Work order
Your answer must be an exact copy of the lines from the one containing "Screen dimensions: 529x451" through the last line of the records below, with no pictures; please include nothing else.

Dataset items:
* * * *

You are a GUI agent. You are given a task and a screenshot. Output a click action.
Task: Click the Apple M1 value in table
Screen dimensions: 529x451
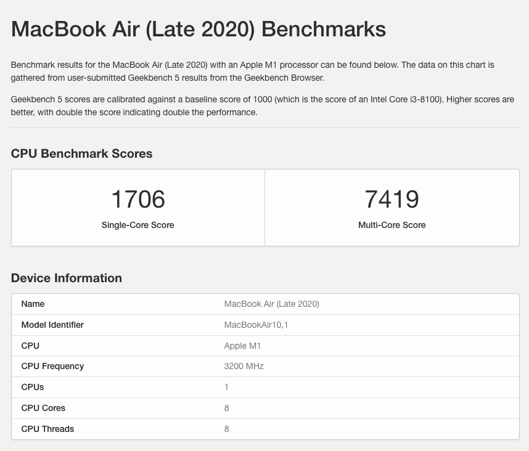(x=242, y=346)
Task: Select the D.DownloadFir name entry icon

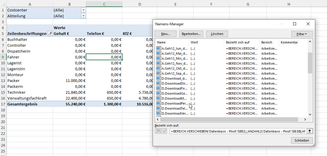Action: click(x=159, y=88)
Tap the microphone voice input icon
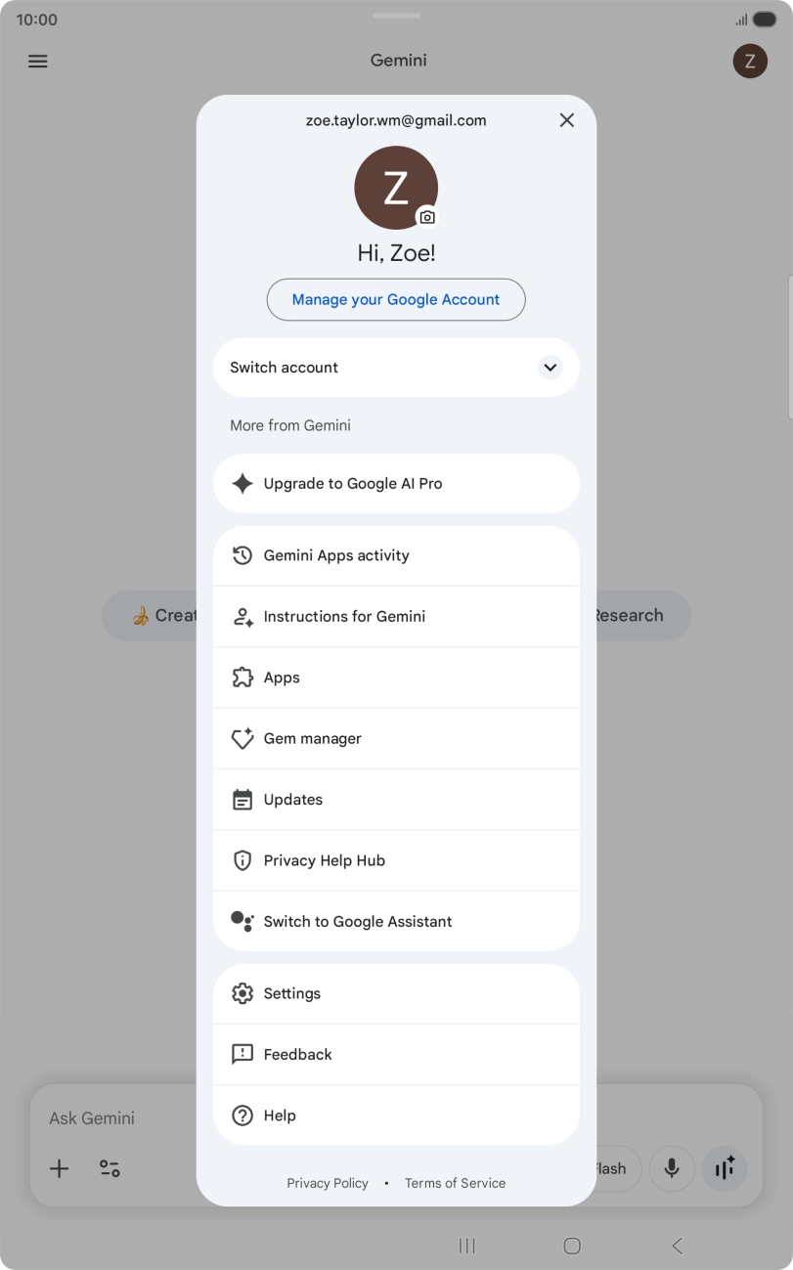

* * * *

Output of the task
Screen dimensions: 529x451
(x=242, y=346)
Task: Select the D.DownloadFir name entry icon

Action: click(x=159, y=88)
Tap the microphone voice input icon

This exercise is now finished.